Looking good, heck I have already got lots of scratches on my boat due to barnacles on the pilings around here. Man I would have loved to see you break the boards just by sitting on them.....I picture you in that fur coat and speedo enjoying your samwich.......that avatar makes me laugh every time..... :lol:


----------



## riverrat174 (Jun 13, 2013)

If it makes me laugh, it's good!!! I didn't get much done last night. I'm a little frustrated, but also trying to move a little slower. I might be hurrying a little, and I don't want that. 

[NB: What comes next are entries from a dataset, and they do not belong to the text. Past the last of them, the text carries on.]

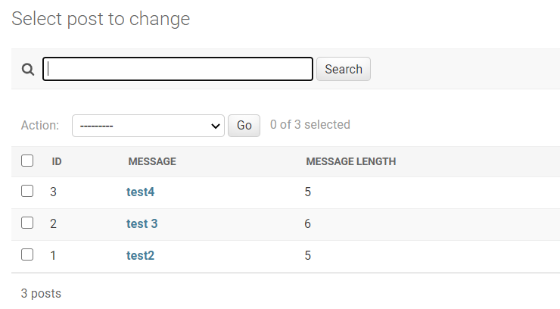
Task: Click the Action label beside the dropdown
Action: click(40, 125)
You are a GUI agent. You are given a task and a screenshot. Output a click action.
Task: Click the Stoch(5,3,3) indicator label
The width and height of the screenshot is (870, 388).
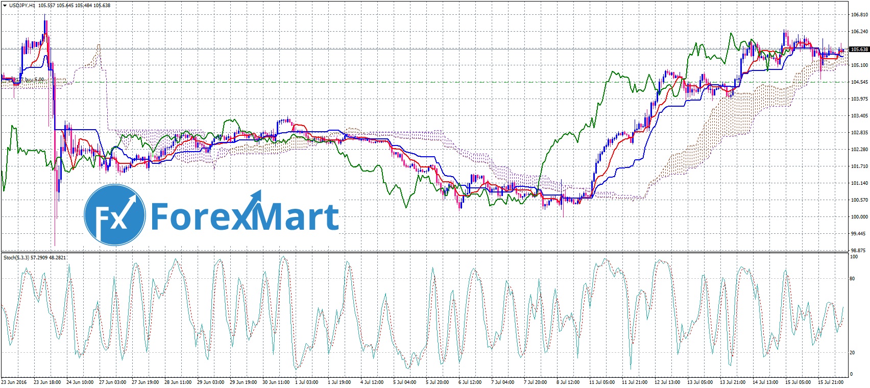pyautogui.click(x=16, y=257)
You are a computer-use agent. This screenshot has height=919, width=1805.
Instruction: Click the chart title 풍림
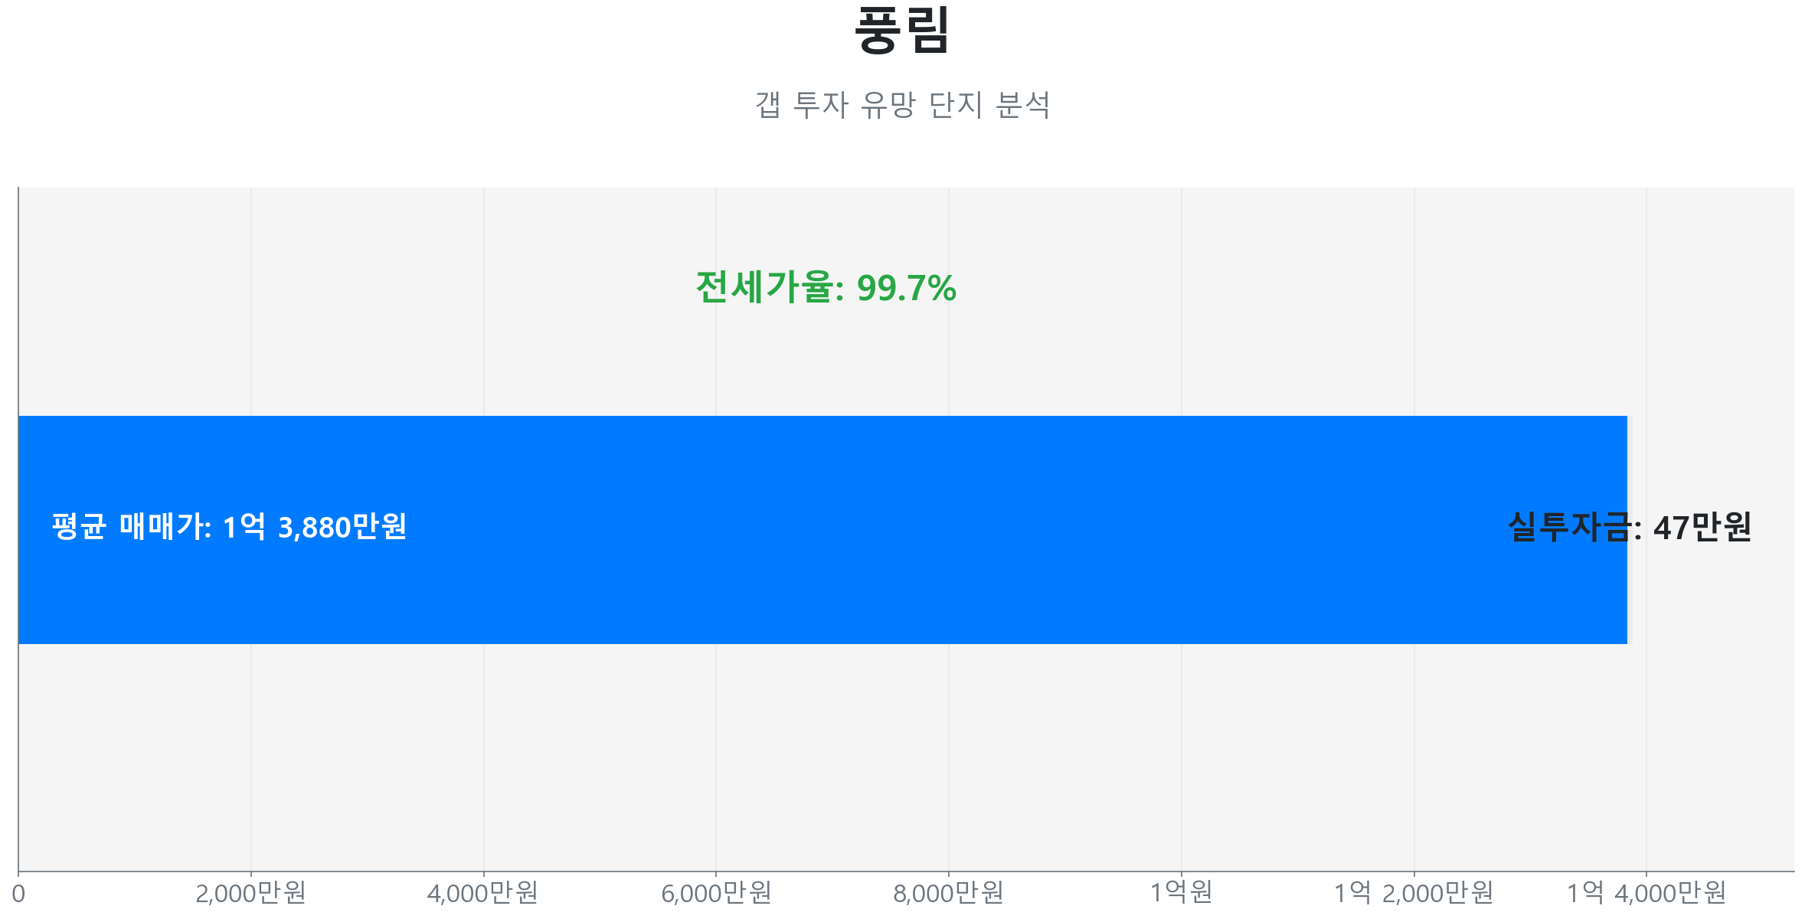pyautogui.click(x=902, y=31)
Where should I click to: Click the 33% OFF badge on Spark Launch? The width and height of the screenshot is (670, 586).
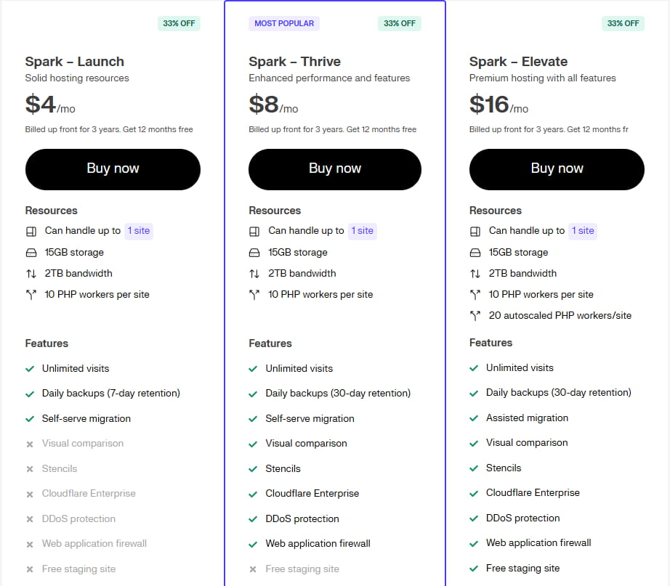179,23
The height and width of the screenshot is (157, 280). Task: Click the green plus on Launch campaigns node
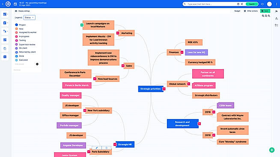click(x=82, y=25)
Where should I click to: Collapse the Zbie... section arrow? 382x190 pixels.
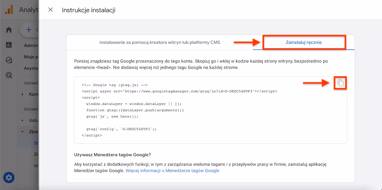click(x=22, y=132)
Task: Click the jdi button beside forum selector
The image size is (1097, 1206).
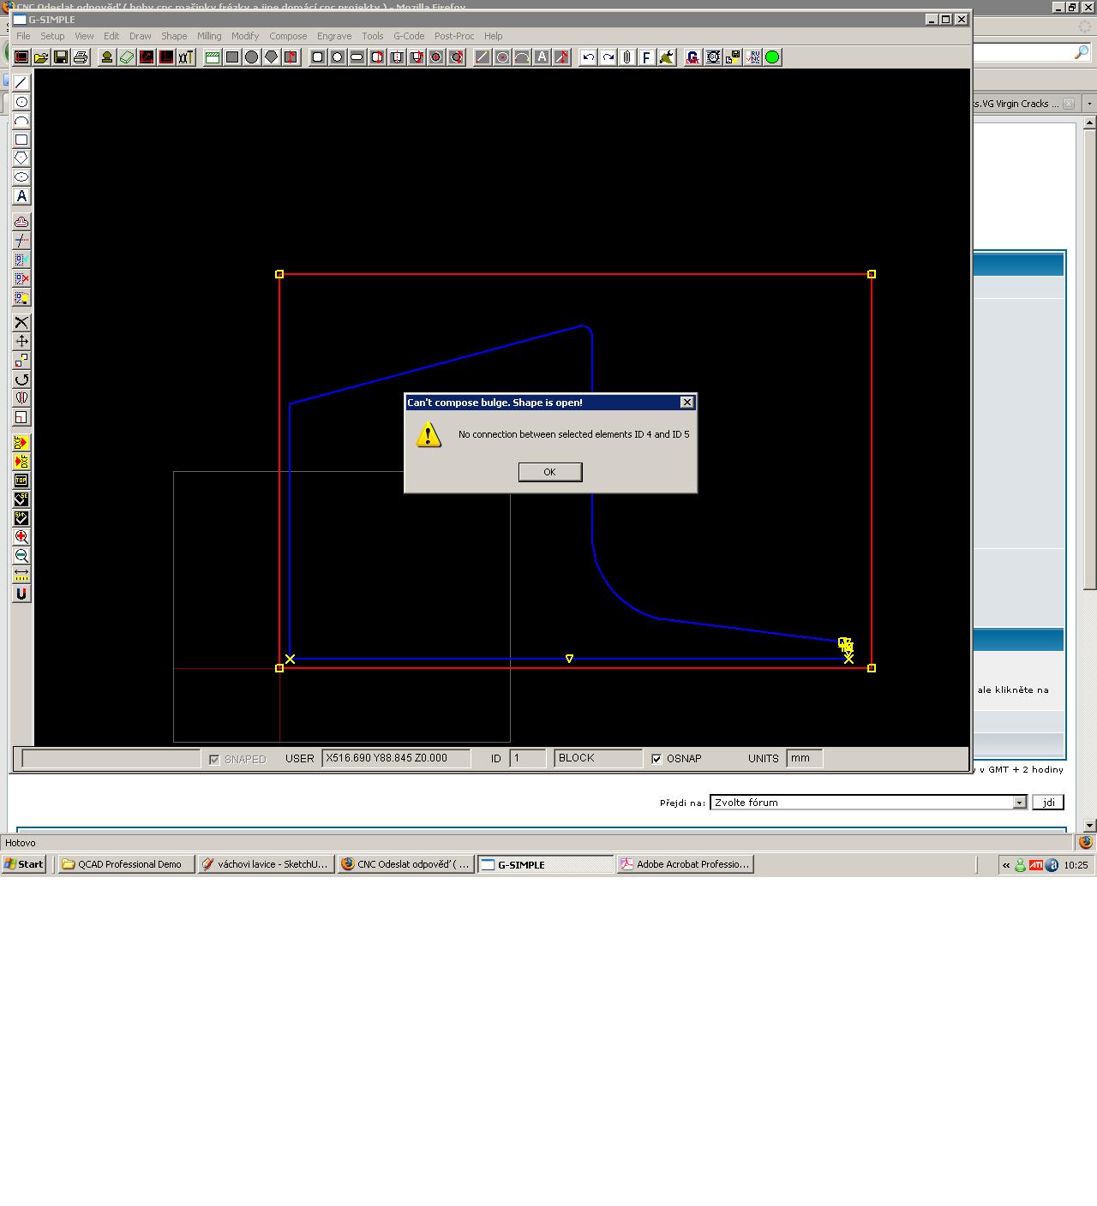Action: point(1048,803)
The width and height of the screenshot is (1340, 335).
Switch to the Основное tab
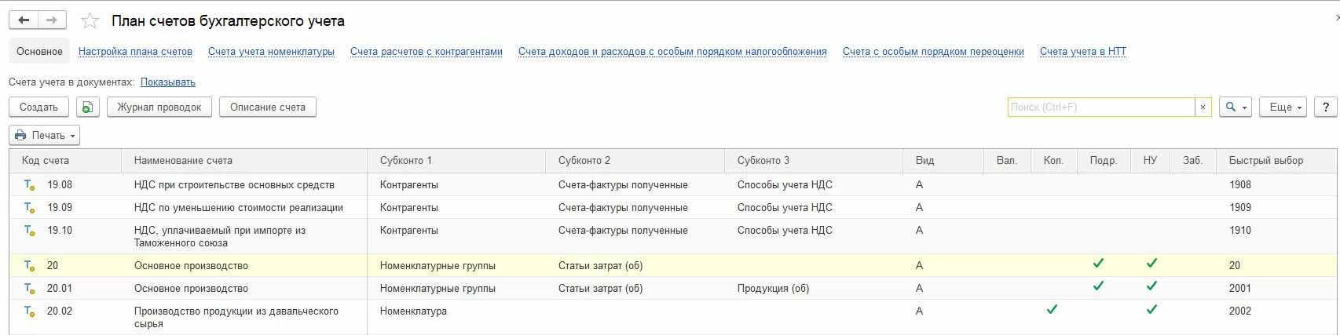click(x=39, y=52)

Quick question for you guys. I cleaned the hell out of it, and out of all the square footage i have primed and painted, its just that one side that is giving me trouble. I removed, re-cleaned, primed, and repainted that whole side. I thought it was the primer not sticking to the aluminum, but then if find this. The paint did the same thing the primer did. The primer stuck well, the second time, so I'm not sure what im doing wrong. Maybe putting the coats on too fast? Any ideas?


----------



## panFried (Jun 13, 2013)

Oh man this is one of those brainteasers! I've had this happen before and I'm trying to remember how and why. Let me ask this, did you wet sand the primer or how long did primer sit before final paint? Reason: is it possible the surface in this area was damp/wet prior to final coat. I'm assuming final paint is an oil based enamel.


----------



## riverrat174 (Jun 13, 2013)

I basically roughed it with a scotch brite pad. And I didnt wait 24 hours, if I was supposed to. I had a feeling I put the paint on too soon, but didnt notice anything ugly when I roughed the surface.


----------



## DOBSONFLY (Jun 13, 2013)

What are you wiping down with right before paint/prime? I used whats called a tack rag and some dupont quick prep product I believe it was called from a body shop. Guess all I was going towards was maybe that the rag or something had some oil or contaminant in it? :?

Good looking build can't wait to see the rest after you get rid of your paint gremlins. =D>


----------



## riverrat174 (Jun 14, 2013)

[url=https://www.tinboats.net/forum/viewtopic.php?p=318728#p318728 said:


> DOBSONFLY » Yesterday, 22:45[/url]"]What are you wiping down with right before paint/prime? I used whats called a tack rag and some dupont quick prep product I believe it was called from a body shop. Guess all I was going towards was maybe that the rag or something had some oil or contaminant in it? :?
> 
> Good looking build can't wait to see the rest after you get rid of your paint gremlins. =D>



Thanks dude.

I did use shop rags, I thought they were clean.... :roll: Anyhow, I got it green again and it is all good. I just need to get the other side of the bottom done tonight, and finish the trailer. Then I can flip her back over and start work on the floor/interior. 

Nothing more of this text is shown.